The adapter used to test the Sigma 40mm f/1.4 Art on the Sony a7R IIIA broke partway through the test and would not allow testing at wider aperture values. Thus, only narrow aperture results from that test were incorporated into our data analysis to determine the multiplication factors.

Otherwise, all three takeaways discussed under the Canon EF 35mm f/1.4L II apply to the Sigma 40mm f/1.4 Art as well.

Data Analysis: Canon to Nikon

The data were graphed to compare the same lens’s scores on each camera. For each data point, the y-value is the Nikon measurement and the x-value is either the Canon or the Sony measurement.
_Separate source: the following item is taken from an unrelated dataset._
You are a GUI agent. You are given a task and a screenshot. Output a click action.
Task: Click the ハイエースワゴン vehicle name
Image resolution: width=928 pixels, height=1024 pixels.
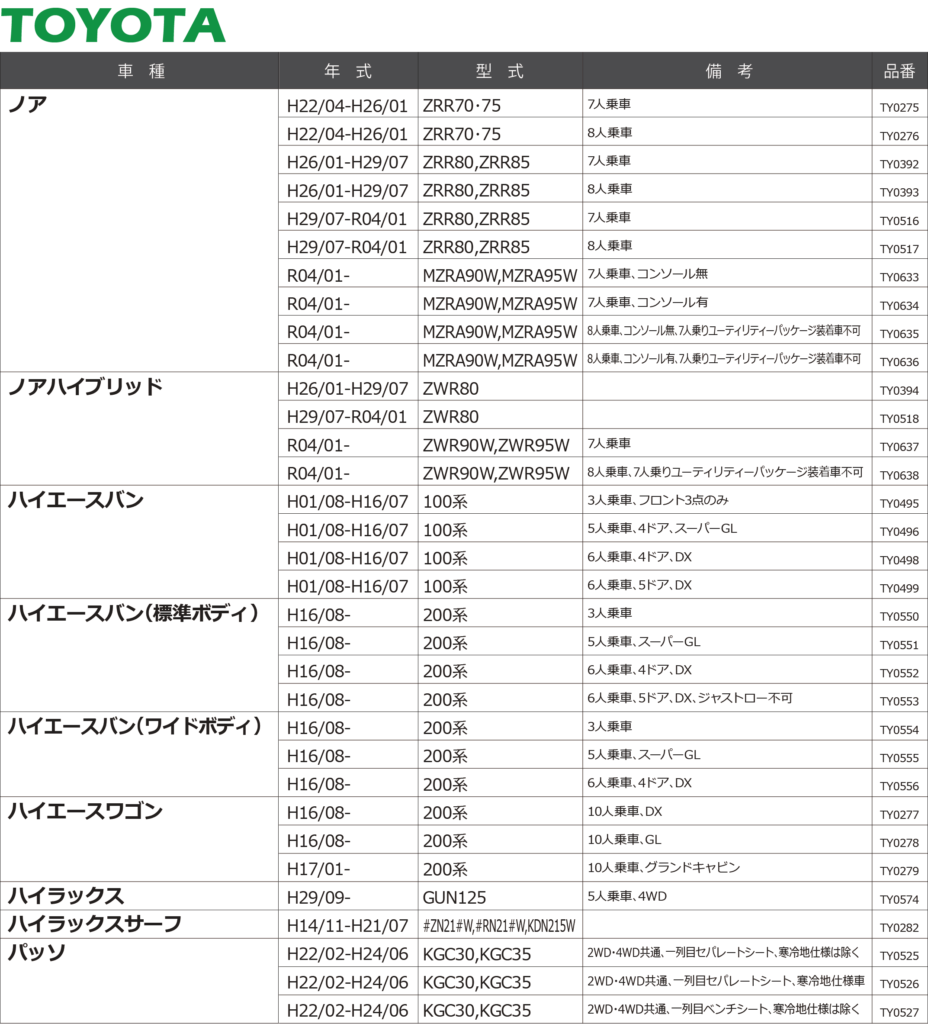[x=85, y=811]

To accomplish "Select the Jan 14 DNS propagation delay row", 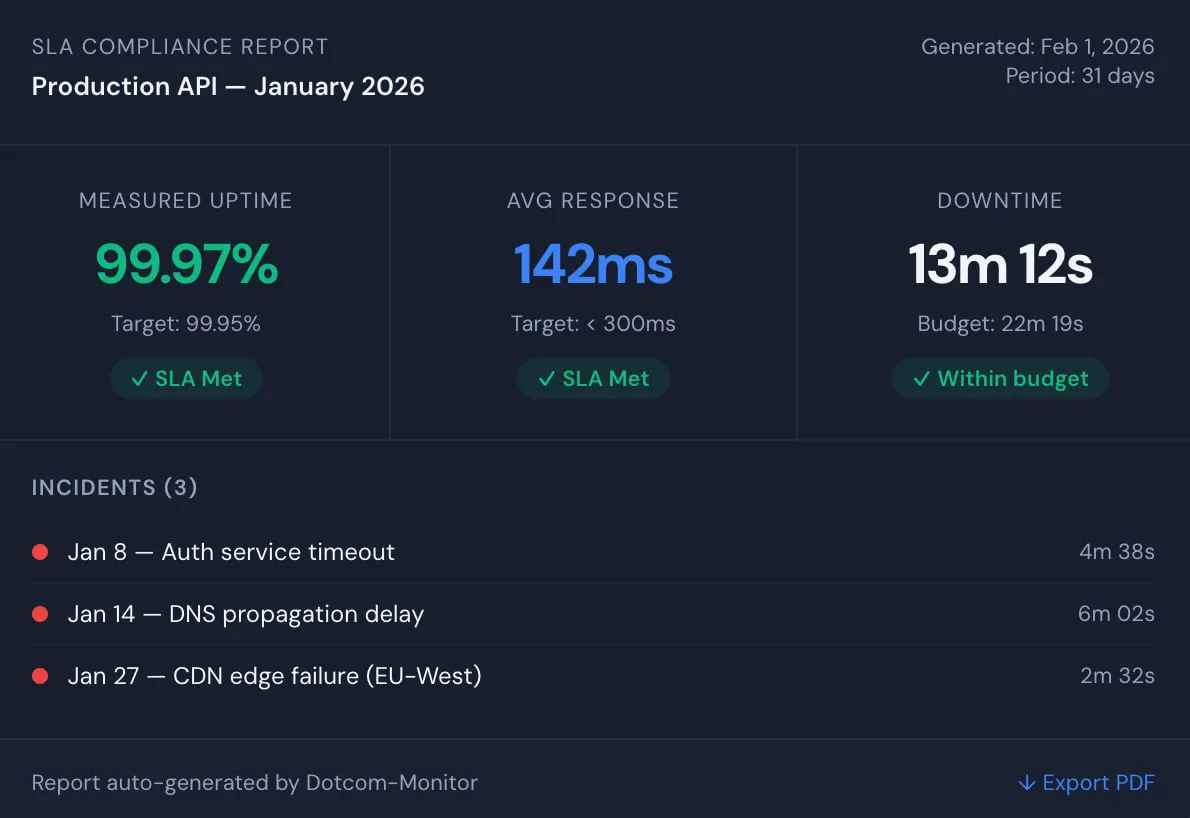I will coord(246,613).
For example, when graphing the “Canon to Nikon” values, one data point was (1994, 2260), which are the two values for central performance at f/1.4 on the Canon EF 35mm f/1.4L II, as measured on the R5 and Z7 respectively. This process was followed for every measurement and graphed below.
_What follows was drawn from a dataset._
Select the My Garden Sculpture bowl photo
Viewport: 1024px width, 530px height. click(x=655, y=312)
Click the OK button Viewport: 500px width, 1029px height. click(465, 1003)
The results above show a very tight grouping. LW/PH values on the Canon EOS R5 are strongly correlated to LW/PH values on the Nikon Z7. However, the simple linear regression shown above is not the optimal fit. One major issue is that the point (0,0) is not on the line. If a very blurry lens is ever tested on the Canon EOS R system (for example, a Lensbaby with deliberately blurry corners that measure under 300 LW/PH), the linear regression would recommend negative values when converting the numbers to Nikon Z.

One attempt to fix this issue is to lock the line’s y-intercept at zero. However, this leads to an inaccurate line of best fit:

In particular, the line of best fit above is substantially underestimating the higher values. Under this multiplication factor, no Canon lens would ever approach the sharpest Nikon or Sony lenses and would max out around 3400 LW/PH. This is simply not true of Canon lenses in practice; for just one example, our test above on the Z7 already showed that the EF 35mm f/1.4L II is sharper than that.
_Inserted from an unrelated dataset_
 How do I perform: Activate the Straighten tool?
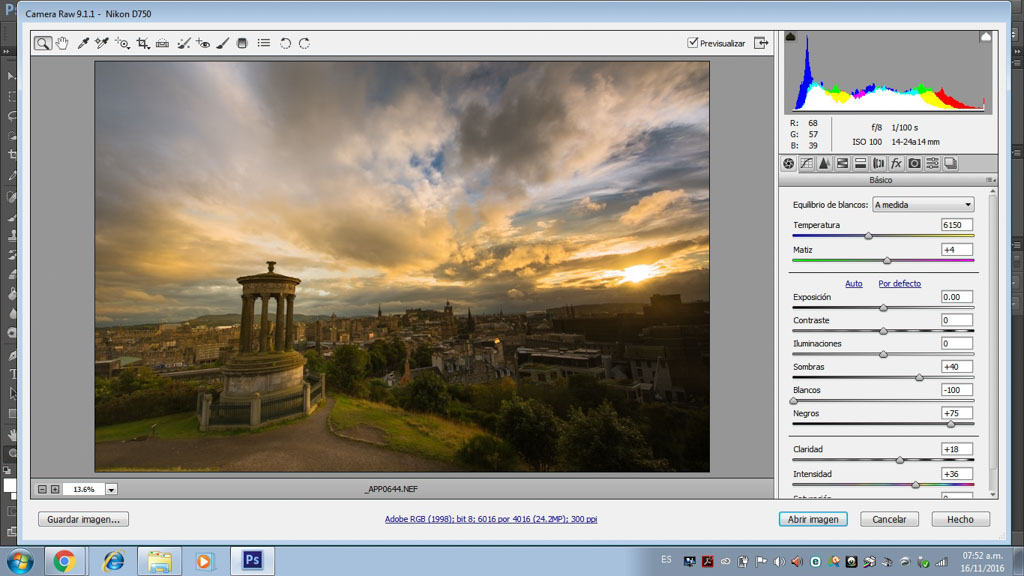point(162,43)
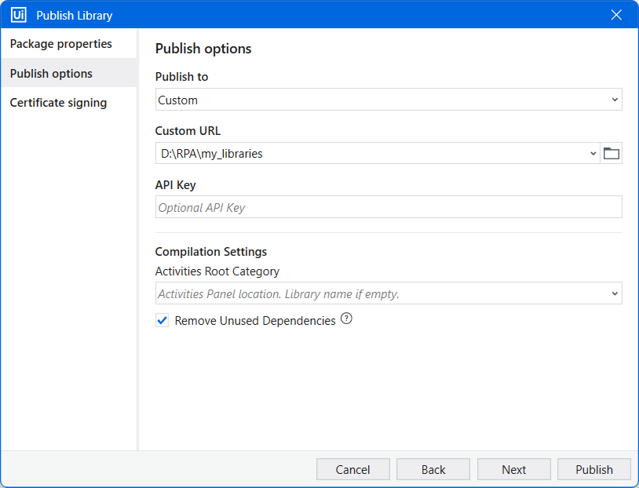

Our conclusion is that the trend between the two sensors is not linear. Instead, as a lens becomes sharper, the difference between the two sensors increasingly diverges. For example, a test result of 2700 on the EOS R5 is roughly equivalent to 3400 on the Nikon Z7, but a test result of 1700 on the EOS R5 is roughly equivalent to 1800 on the Nikon Z7.

So, instead of a linear regression, we next examined a polynomial regression in the form y = ax2 + bx. In order to keep the y-intercept at zero, we did not add a constant, c. That result is as follows:

a = 1.27917×10-4, b = 0.862094

While there is no perfect line of best fit for this data, the polynomial regression above is a very close fit. Note that Photography Life is not making the claim that the relationship between these numbers is definitely a second-order polynomial relationship rather than, for example, a third-order or exponential relationship – or linear at the lower values and something else at the higher values. Rather than investigating the full origins of the curve, our goal was to produce a simple curve that is consistently predictive in the range of Imatest values from roughly 1000 to 4000 that we see in typical lenses under review. The regression above clearly succeeds at that goal.

Data Analysis: Sony to Nikon

The results from the Sony a7R IIIA and the Nikon Z7 were graphed in the same manner, and a second-order polynomial regression was calculated again.

a = 4.6042×10-5, b = 0.959537

The regression above is an extremely close fit. As such, it can be applied to test results from lenses on the Sony a7R IIIA in order to achieve comparable figures to those of our existing lens reviews on Photography Life.

Conclusion

Our Nikon lens reviews on Photography Life have always had comparable figures, allowing photographers to compare the resolving power of different lenses even across Nikon Z and Nikon F mounts. After the tests above, the same can be said of all Sony and Canon lens reviews on Photography Life, too.

The two polynomial regressions shown above are applied to all Sony and Canon lens test results shown on Photography Life so as to match our existing Nikon Z and Nikon F charts. In short, photographers who rely upon Photography Life’s lens reviews can compare lenses across brands with a high degree of confidence, whether the reviewed lens is a Canon, Sony, Nikon, or third-party optic.